Saturday Night Orange to Blue Challenge

Sat Jun 28, 2008 at 09:25:01 PM PDT

Goal Thermometer You know what happens Monday night, right? The fundraising quarter ends for candidates, and our Orange to Blue fundraising push also ends...for now. We're hoping it ends with 1,000 total contributions, with 350 to each candidate. The 1,000 is going to happen. Nine of the fifteen Orange to Blue candidates are already over 350: Barack Obama, Joe Garcia, Gary Trauner, Charlie Brown, Mark Begich, Dan Seals, Rick Noriega, Al Franken, and Darcy Burner.

So this is a challenge to the late-Saturday night crowd to help us hit the goal for some more candidates. Here's where they stand:

Scott Kleeb 239
Andrew Rice 321
Jim Himes 318
Dan Maffei 328
Bob Lord 334
Eric Massa 341

I'm certain we can get Eric Massa there. That's only nine contributions -- no question in my mind we're up for it. I'm betting we can also scrape together the 16 contributions to push Bob Lord over 350, leaving just four candidates for the morning people to get. To sweeten the pot, if you guys step up and we get three candidates (any three) over 350, I will post a cat picture in a comment, probably my first ever.

Update: Eric Massa just hit 350. Lord is now at 340. Maffei and Rice are in the 330s.

Final update:

Scott Kleeb 260
Andrew Rice 347
Jim Himes 340
Dan Maffei 348
Bob Lord 352
Eric Massa 358


That's some serious progress. Thanks, guys!

Once Again: McCain DOES Talk about being a POW

Fri Jun 27, 2008 at 12:10:32 PM PDT

Politico perpetuates one of the traditional media's favorite myths about John McCain:

McCain, who rarely discusses what is perhaps the most compelling element of his biography, used the new language twice on Tuesday to bring up his refusal to take early release in Vietnam.

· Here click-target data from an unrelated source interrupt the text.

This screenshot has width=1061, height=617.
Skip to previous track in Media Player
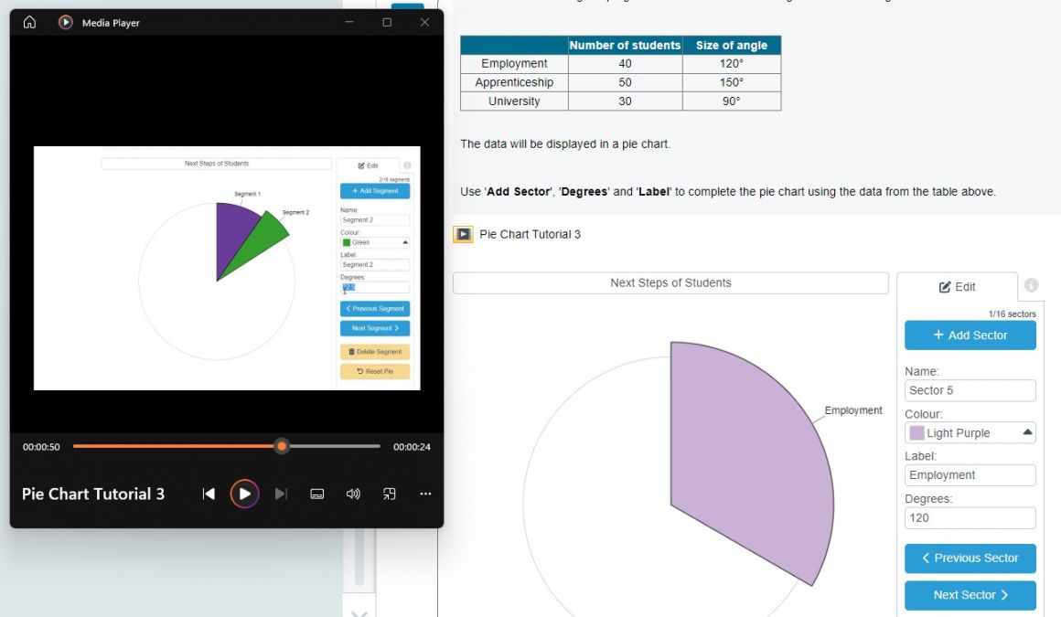tap(209, 494)
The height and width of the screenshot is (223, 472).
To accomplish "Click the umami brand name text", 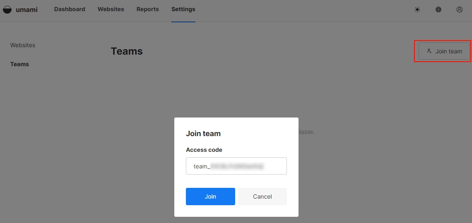I will click(x=26, y=10).
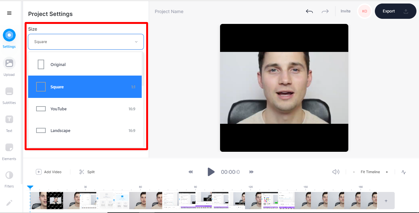The height and width of the screenshot is (213, 419).
Task: Click the Export button
Action: 395,11
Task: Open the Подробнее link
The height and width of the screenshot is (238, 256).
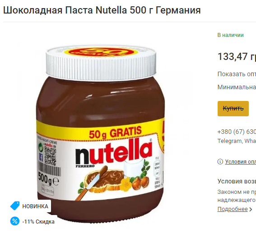Action: pos(233,209)
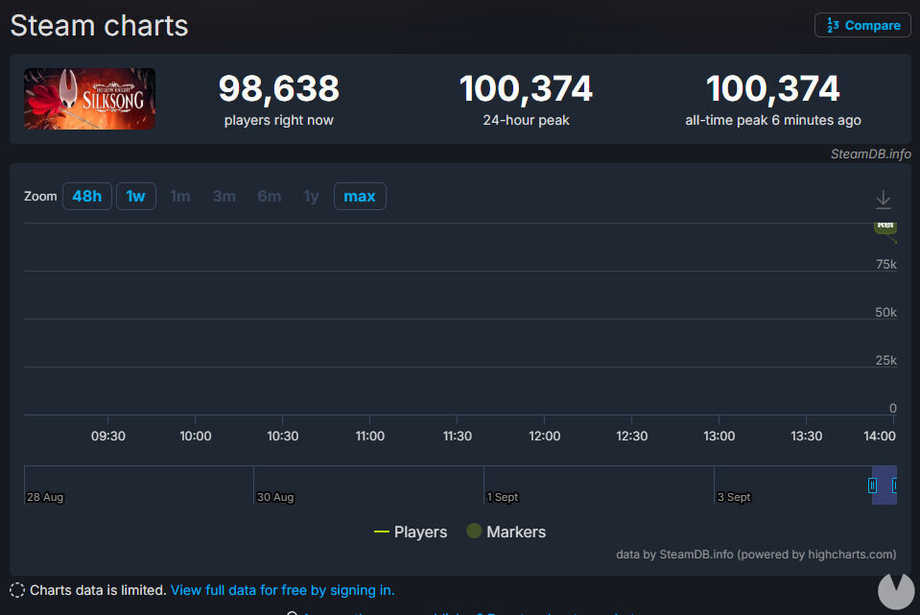
Task: Choose the 1y zoom range
Action: [x=311, y=197]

"When I was offered a chance to go home early from prison camp in Vietnam, I put my country first," McCain said on a conference call Tuesday night with independent and Democratic voters in South Florida. "And I’ve been doing that ever since."

He said much the same later that night at a fundraiser in Newport Beach, Calif.

Right. He said it twice on Tuesday, and that was really rare. Because he didn't mention his POW experience in his first election to Congress, or five primary ads, or his first general election ad this year, or in a campaign email last year marking the anniversary of his 1973 release, or in his response to Tim Russert's death. Nope, he just doesn't talk about it.

(Given that we're dealing here with reporters who apparently believe McCain when he says he doesn't talk about this, despite hearing him talk about it all the time, perhaps I should note for the record that the "didn't" and "doesn't" and "nope" in that paragraph were sarcastic.)